EXERCISE — Give the data again in full, without pictures.

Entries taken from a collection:
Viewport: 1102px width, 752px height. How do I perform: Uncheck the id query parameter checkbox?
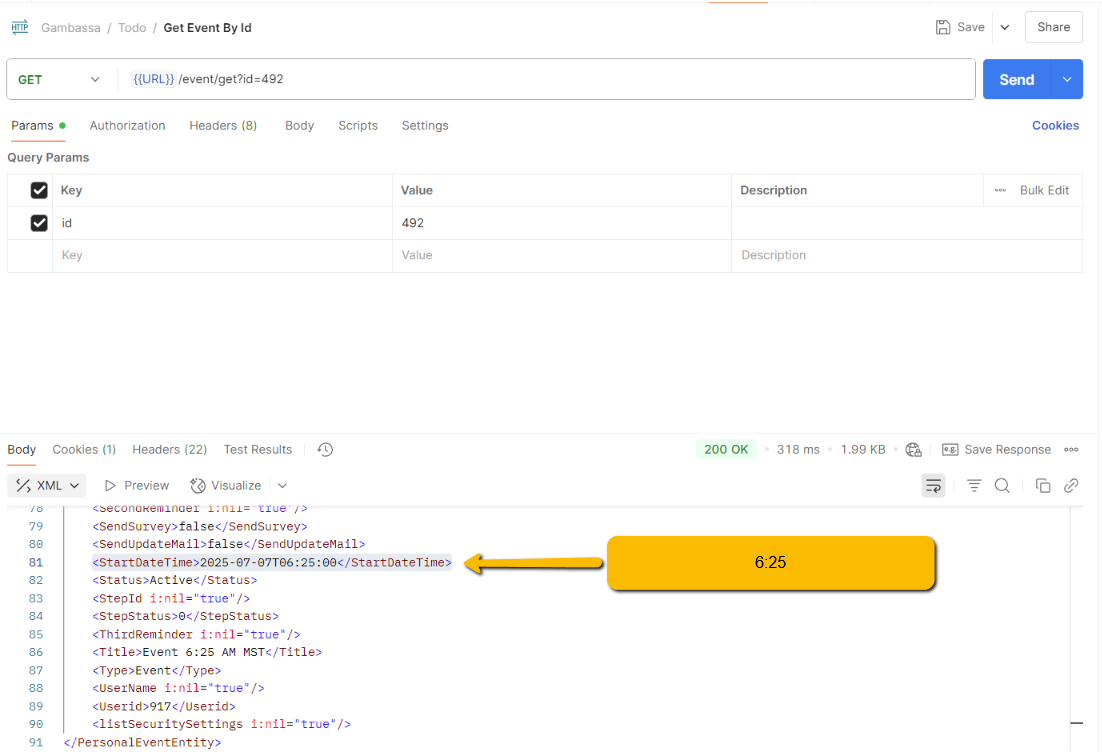(x=39, y=223)
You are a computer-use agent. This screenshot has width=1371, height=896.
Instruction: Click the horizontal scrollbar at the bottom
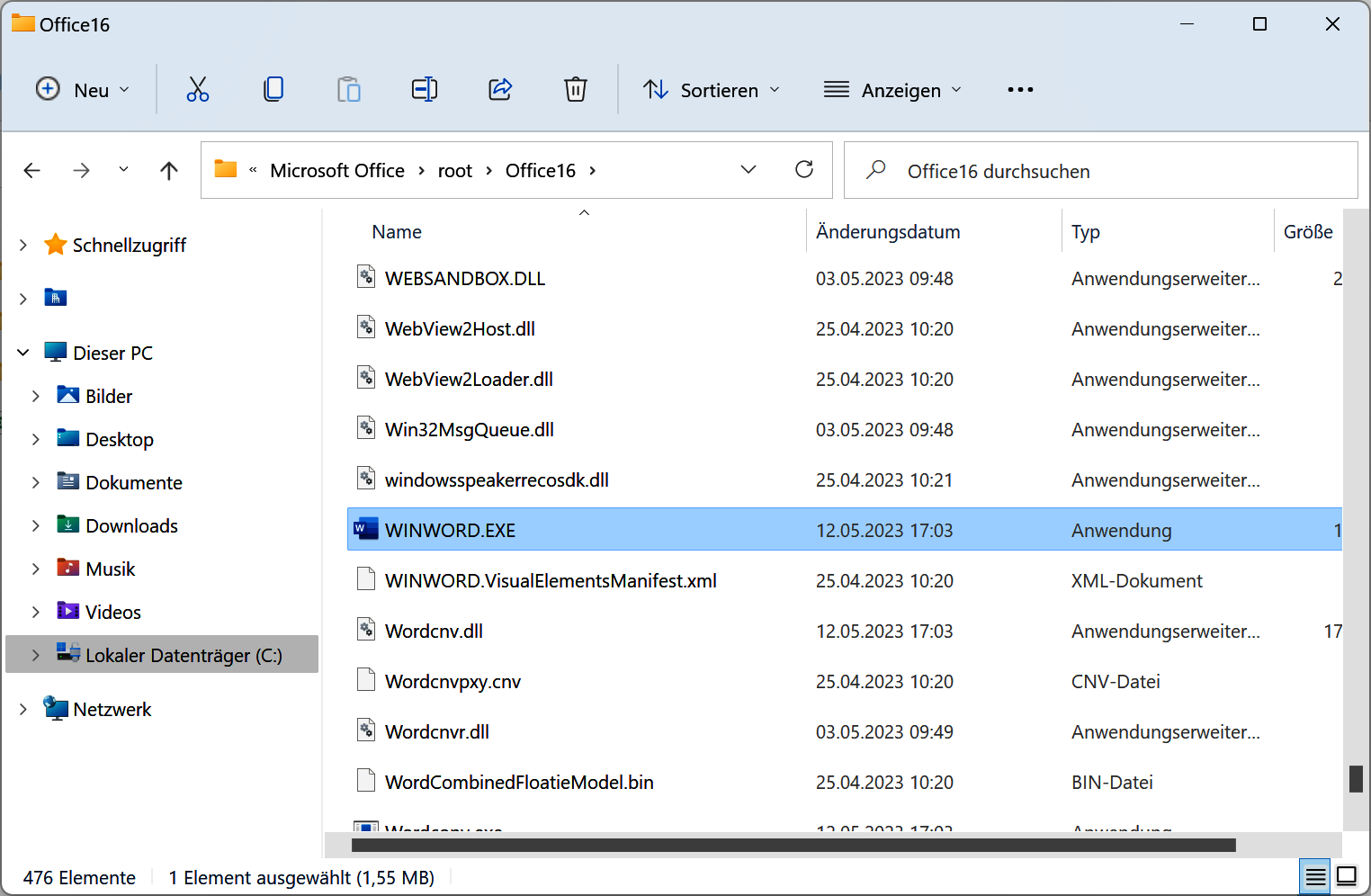[x=792, y=846]
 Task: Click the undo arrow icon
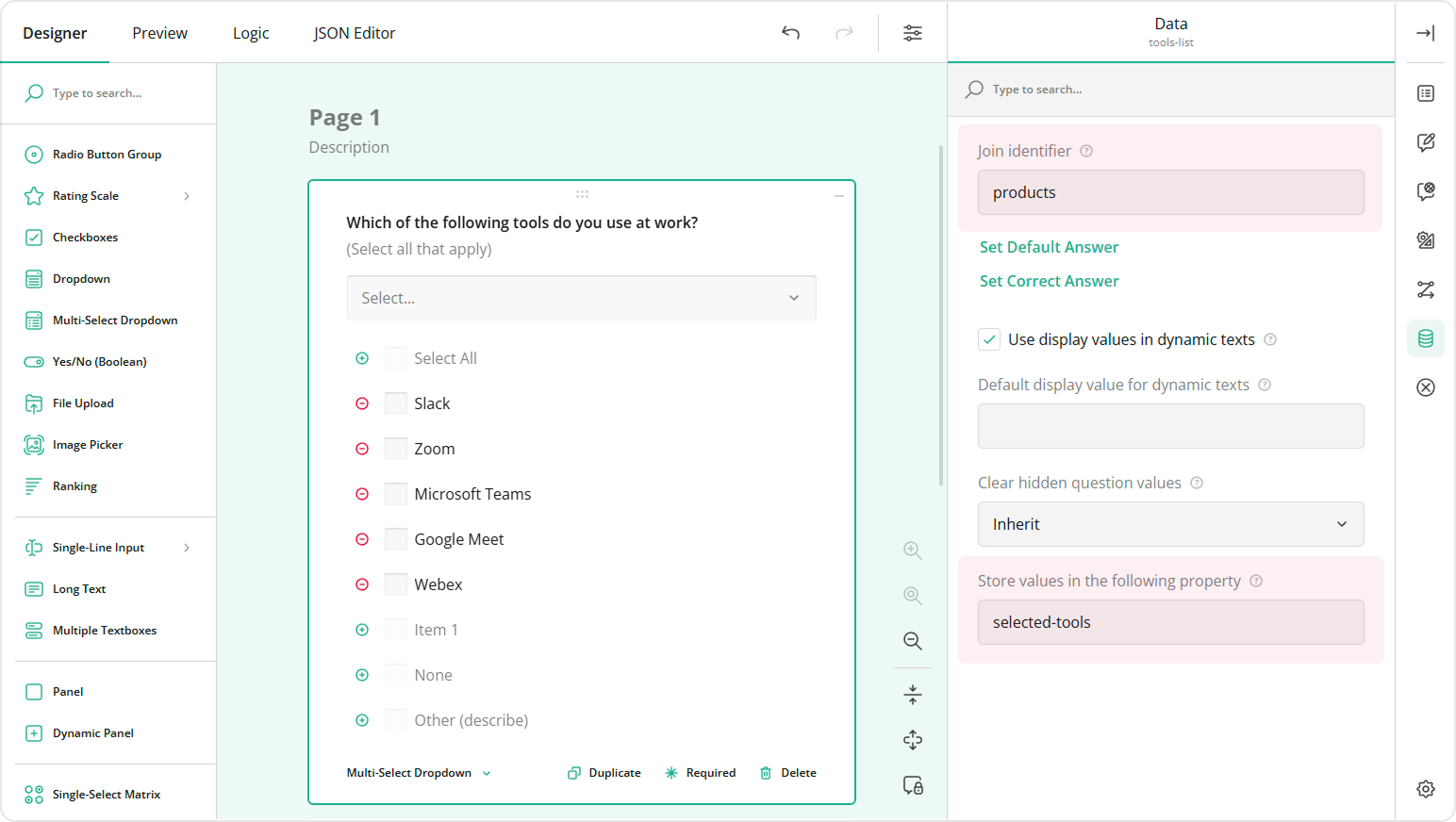click(x=790, y=32)
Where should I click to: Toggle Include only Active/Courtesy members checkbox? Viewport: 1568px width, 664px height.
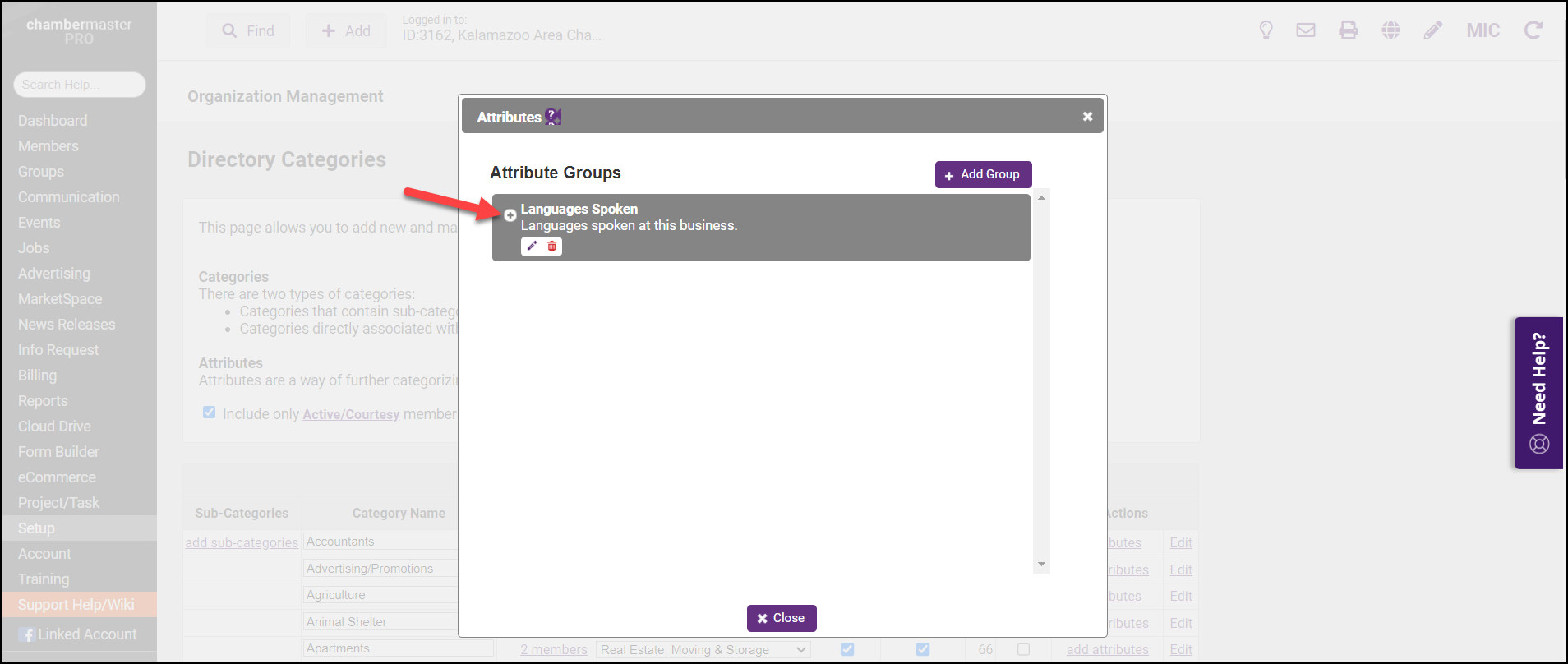click(210, 413)
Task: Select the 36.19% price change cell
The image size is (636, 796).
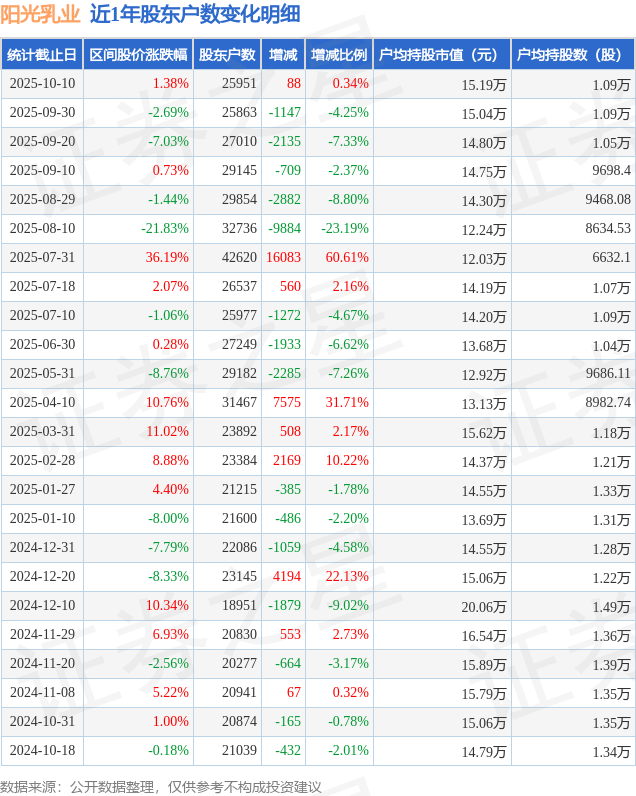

TASK RESPONSE —
Viewport: 1102px width, 752px height. How do I perform: Uncheck the id query parameter checkbox?
(x=39, y=223)
You are a computer-use agent. This screenshot has width=1371, height=896.
Instruction: Click the horizontal scrollbar at the bottom
[x=792, y=846]
 Task: Click the undo arrow icon
click(x=790, y=32)
Where should I click to: Toggle Include only Active/Courtesy members checkbox? Viewport: 1568px width, 664px height.
click(210, 413)
Task: Select the 36.19% price change cell
The image size is (636, 796).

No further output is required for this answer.